Child slavery is distinct from child labor and the latter must not be misconstrued. Generally, western perspectives condone child labor of any circumstance because of the stark contrast to the culture of child rearing in developed countries. However, it is critical to value the perspectives of families who may elect to have their children work. Financial circumstance may prompt families to enter their children in the labor market in order to support their families and boost the families’ ability to pay for essentials like food. Developing world microeconomic models illuminates how households make decisions to optimize and balance consumer and producer tendencies, so they must allocate the time and labor of each family member accordingly. It is interesting to note that the chocolate industry does not align with common trends in child time allocation where female children are disproportionately taken out of school when economic conditions force families to allocate their children’s time towards labor, rather, two thirds of the child laborers in the chocolate industry are boys. Additionally the average age of male laborers is couple years older than that of female laborers.
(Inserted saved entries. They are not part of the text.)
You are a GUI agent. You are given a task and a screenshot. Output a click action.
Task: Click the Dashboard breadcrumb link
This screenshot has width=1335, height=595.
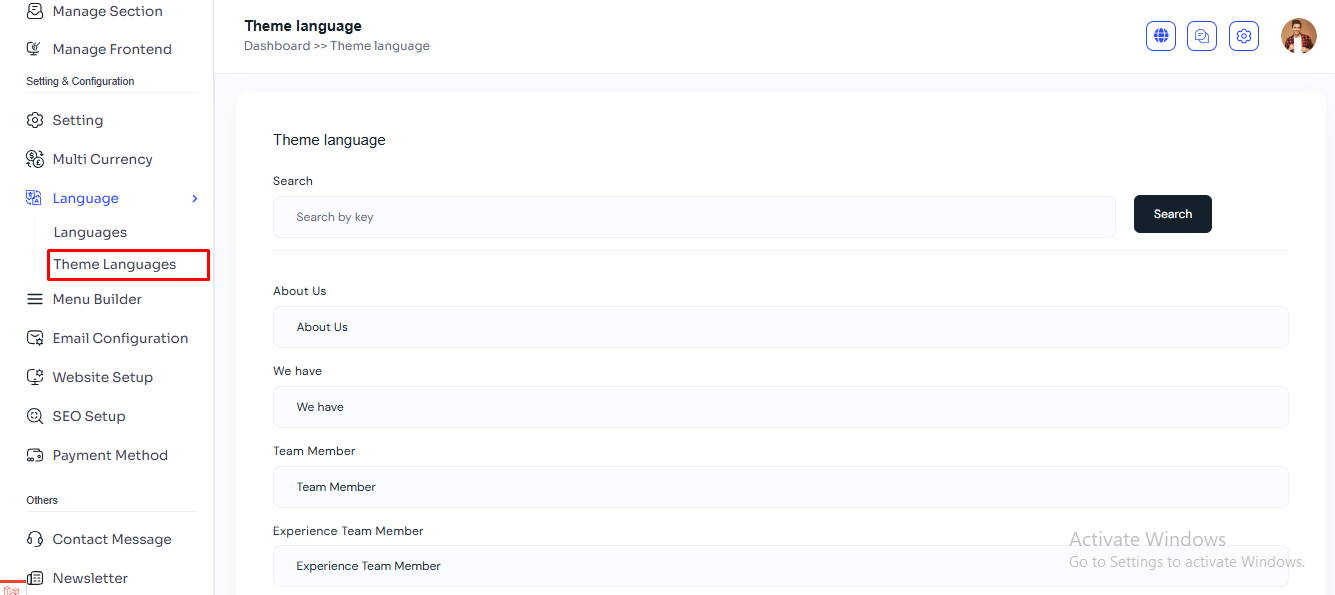(x=277, y=46)
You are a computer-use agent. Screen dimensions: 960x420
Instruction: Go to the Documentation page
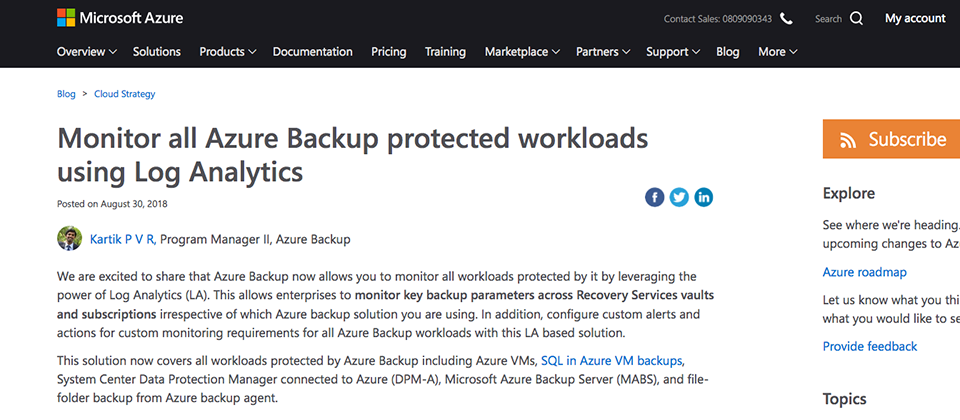[312, 52]
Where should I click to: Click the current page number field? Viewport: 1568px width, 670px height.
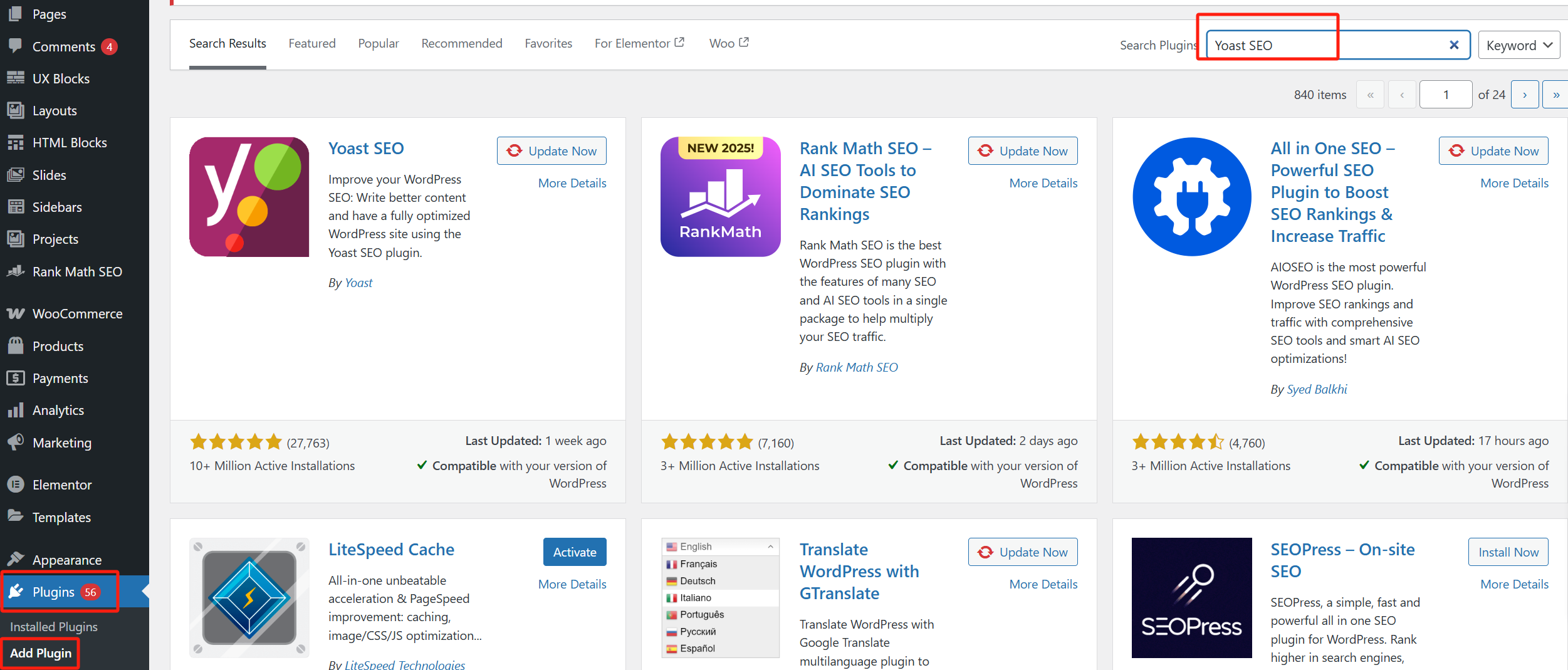tap(1445, 95)
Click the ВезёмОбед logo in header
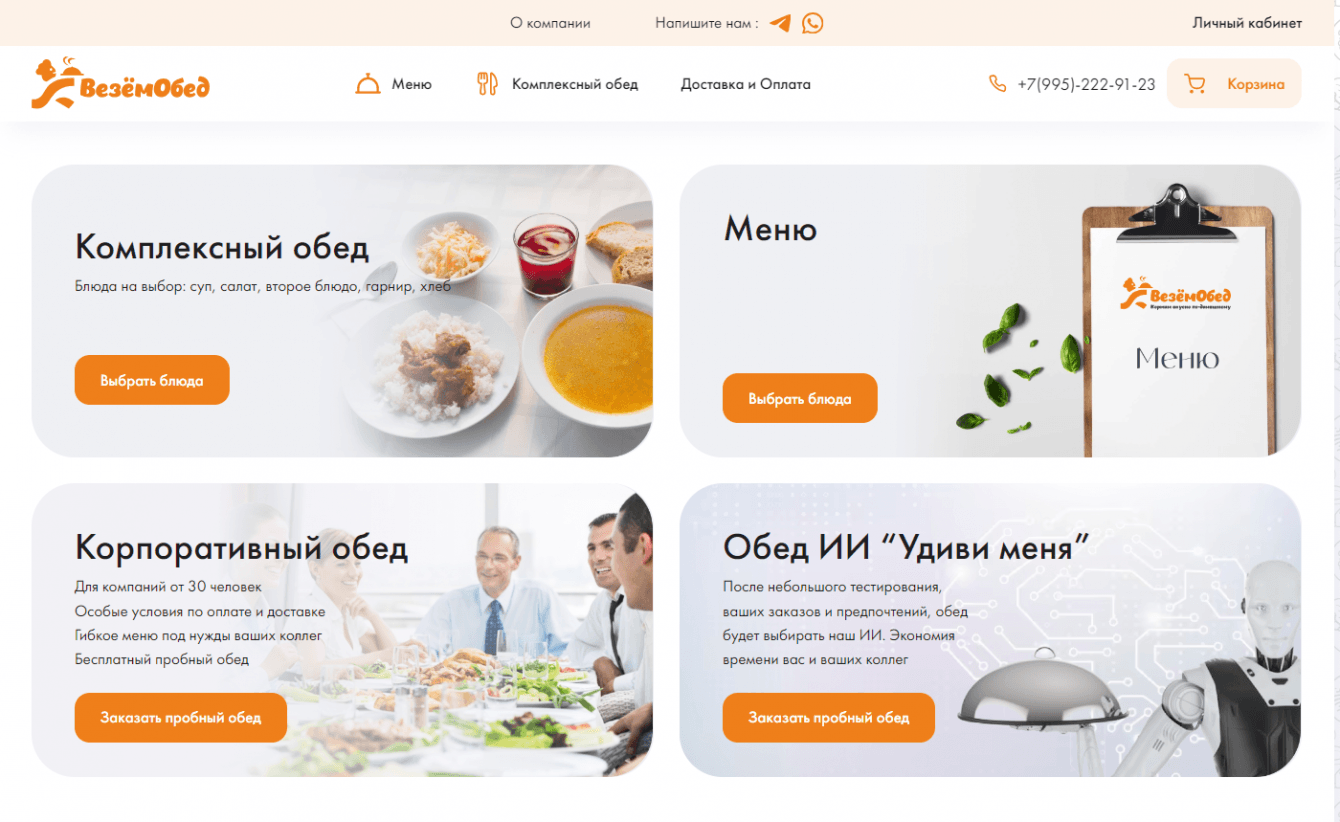This screenshot has width=1340, height=822. (x=121, y=84)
Yet, whether the children are there of their own will, the work is dangerous and the International Labor Organization, the umbrella organization for the International Progamme on the Elimination of Child Labour, condemns both slavery of children and harsh labor conditions for children. This encompasses the work of all children on cacao farms–raising questions about greater societal issues of poverty that delineate child time allocation. Not only tackling child slave labor but also the underlying conditions of poverty is critical to ending this practice.

 

Labor Policies

Stirred by learning about the issue of child labor, Senator Harkin and House Representative Engel sought to eradicate the “worst forms of child labor.” Despite their efforts, their bill to create a label for slave-free chocolate died in the senate. They redirected their efforts to the Harkin-Engel to establish “voluntary, credible, mutually accepted definitions” of slave labor for chocolate companies, dedicate resources to solving the problem, and have companies publicly announce their determination to end slave labor. The Harkin-Engel Protocol, signed in 2001, to be completed by 2005. However, the deadline was recurrently pushed pack as progress stalled and momentum on the issue dissipated. Their efforts on the consumer side made limited progress with the multinational companies driving the market, while the government in Ghana worked on the issue on a microeconomic level.

Ghana implemented a policy that compensation families to keep their kids in school rather than putting them in the labor market. Government groceries grants subsidize household income in order to relieve pressure that encouraged household to make their children work for a wage. This program aligns with cash transfer programs implemented by other countries working to increase child time allocated to school over work. Though this strategy has been very successful in other countries, it has not been as impactful in Ghana, and 2.1 million children in West Africa are still involved in the chocolate industry.

Class Resources

Fair Labor Association. 2012. Sustainable Management of Nestlé’s Cocoa Supply Chain in the Ivory Coast—Focus on Labor Standards.

 

International Labor Organization. Convention 182.

 

International Labor Organization: IPEC. 2018. Africa: Child Labor in Cocoa Fields/ Harkin-Engel Protocol. http://www.ilo.org/washington/areas/elimination-of-the-worst-forms-of-child-labor/WCMS_159486/lang–en/index.htm

Lebaron Ayers. 2013. The Rise of a ‘New Slavery’? Understanding African unfree labour through neoliberalism. Third World Quarterly. 34(5): 873–892

 

Mistrati, Miki, & Romano, Roberta. 2010. The Dark Side of Chocolate. Documentary. Denmark.

 

O’Keefe, Brian. 2016. Inside Big Chocolate Child Labor. Fortune.